Durante el encuentro, Mons. Vacca estuvo acompañado por un grupo de mujeres que participan en un retiro espiritual tipo Emaús, quienes compartieron su testimonio de fe. María Betti Pedraza explicó que su misión es “recoger almas para Jesús”, reflejando el amor y la misericordia de Dios en cada persona. Otras participantes destacaron cómo este tipo de experiencias permiten un encuentro personal con el Señor, transformando vidas y motivando al servicio. Desde distintas regiones, estas mujeres coinciden en un mismo mensaje: servir al prójimo es servir a Dios, y abrir el corazón a Él permite descubrir que todo es posible con su gracia.
El mensaje central de este saludo es una invitación clara a buscar espacios de encuentro con Dios que renueven la vida espiritual. Mons.

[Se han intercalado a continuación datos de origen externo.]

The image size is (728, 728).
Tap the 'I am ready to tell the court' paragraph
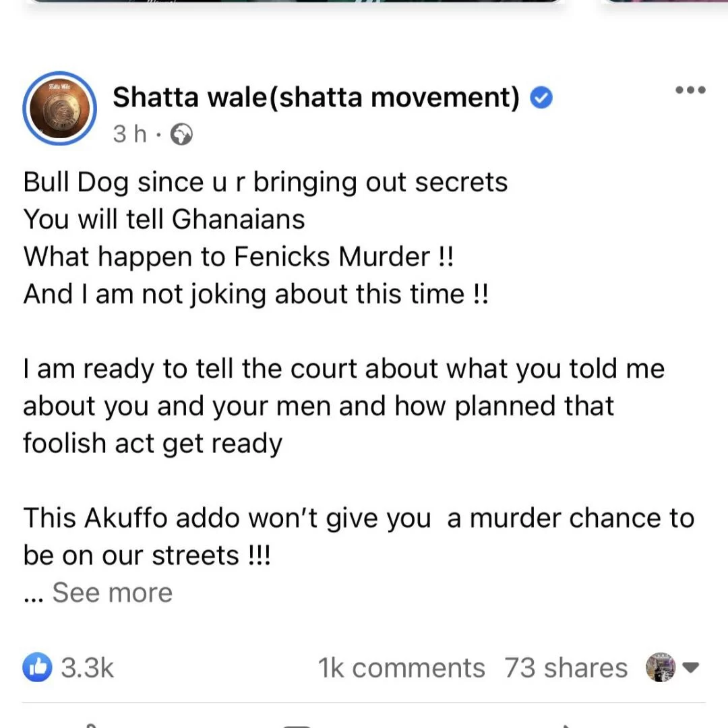(x=344, y=406)
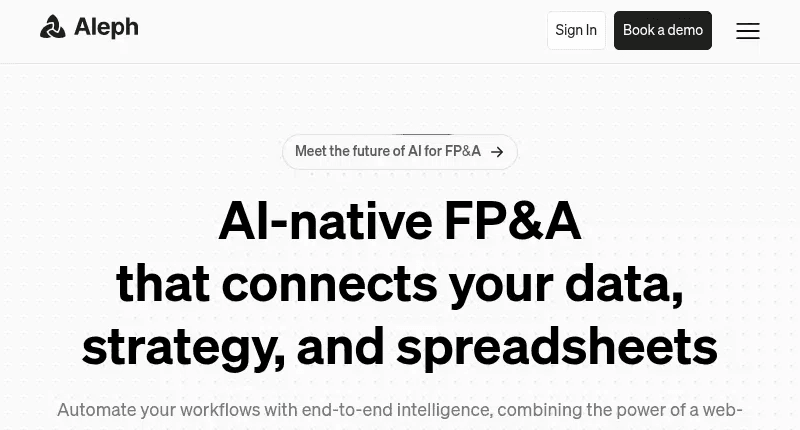800x430 pixels.
Task: Click the word combining in the subtitle
Action: 541,409
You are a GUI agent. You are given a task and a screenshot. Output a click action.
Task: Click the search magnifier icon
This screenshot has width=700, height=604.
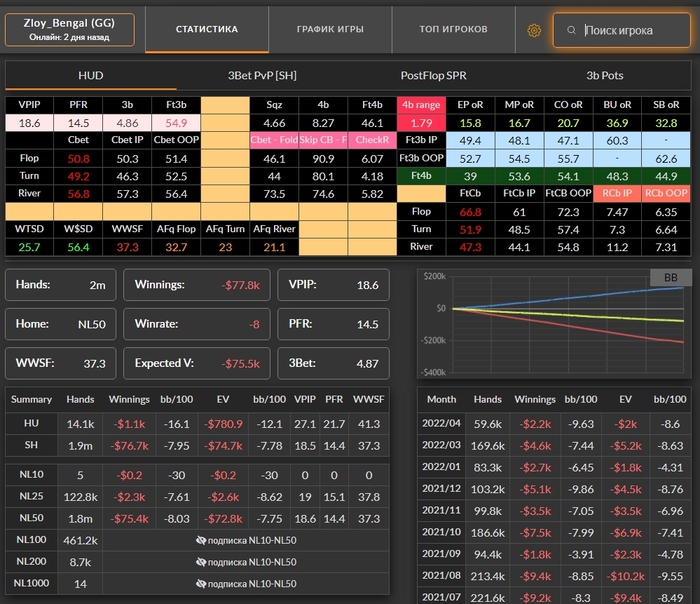(x=571, y=30)
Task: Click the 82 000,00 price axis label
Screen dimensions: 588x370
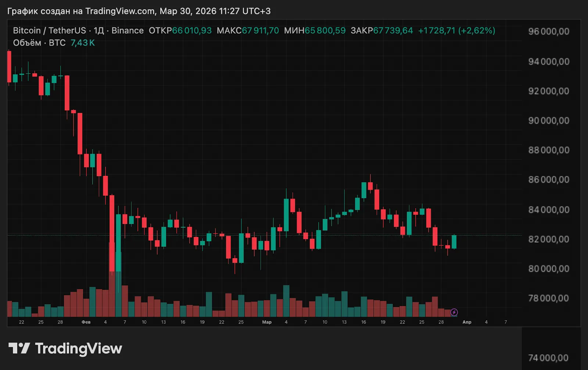Action: (x=548, y=239)
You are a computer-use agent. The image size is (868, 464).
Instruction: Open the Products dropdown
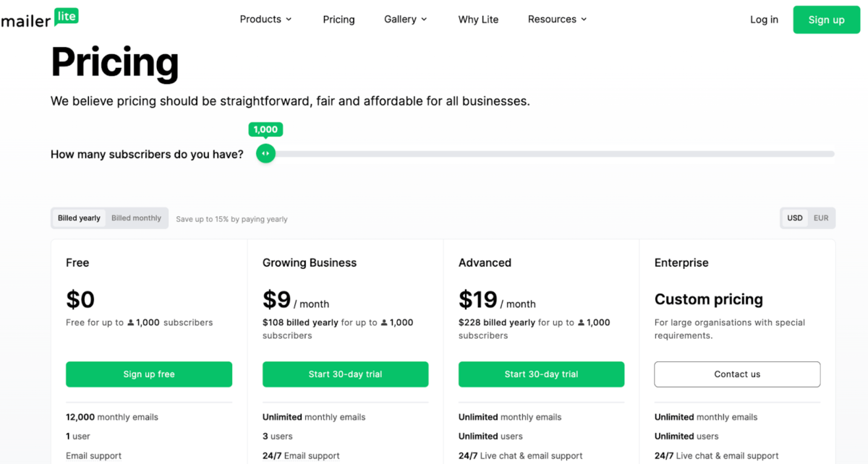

Vacca anima a aprovechar estos momentos de retiro y reflexión como oportunidades para cambiar, crecer y acercarse más al Señor. Bajo la protección de la Virgen María, deja una reflexión profunda: dedicar tiempo a Dios no es perderlo, sino ganarlo en plenitud, porque es en ese encuentro donde el corazón encuentra paz, propósito y esperanza.